Interior designer Fay Papanikalaou echoed that two-part philosophy in her decor scheme, striving to bring energy and life to the young family’s digs. "We used vibrant, fun colours in the private family area; in the more public areas of the home there are big windows, tall walls and high ceilings-you already have that visual energy so we used more classic, subdued colours there." Carefully selected furnishings, built-ins and art pop dramatically out of the space. "The house is a shell and the things within it are a chance to explore design and showcase it," says architect Rockliff of the custom staircase, millwork, and fixtures. Papanikalaou played smartly off the home’s crisp modern angles with a series of playful round and globular lights that shine like gems throughout.

Upstairs, the two-part harmony is re­inforced by a long corridor with the adult zone (master suite) at one end and the kid zone (children’s rooms) at the other, divided by a staircase. The staircase design incorporates a clever, temporary gate the owners can remove when their children are grown.

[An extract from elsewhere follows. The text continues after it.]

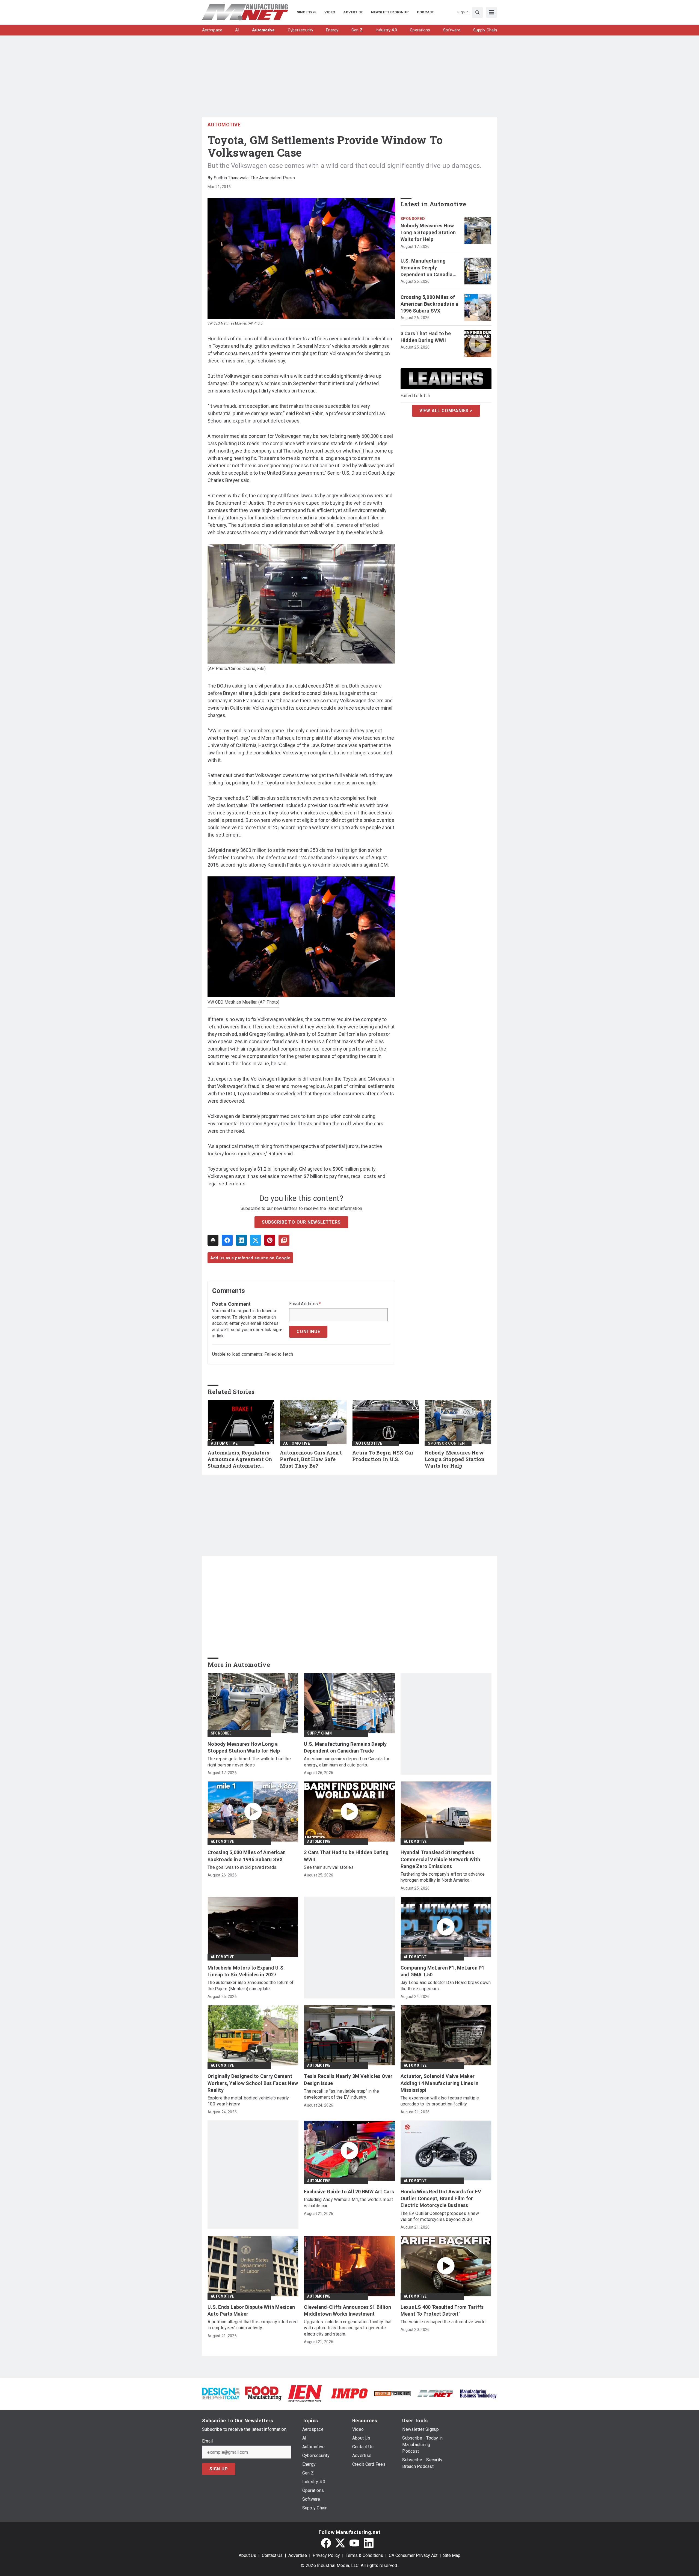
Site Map (451, 2555)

Marshall and Lisa Sadd, a stylish and design-savvy couple, actively collaborated on the project. "People hear modern and they think cold and unusable, but when they come through our house they can’t believe it-it looks and feels very warm," says Lisa. Best of all, the clever features-the under-house tunnel, the two-winged layout-facilitate the lifestyle full of family time and entertaining that the couple treasures. Marshall, who recalls sketching out the house’s basic lines with Rockliff on a napkin, says: "This design brings us all together"-surely the sign of successful architecture.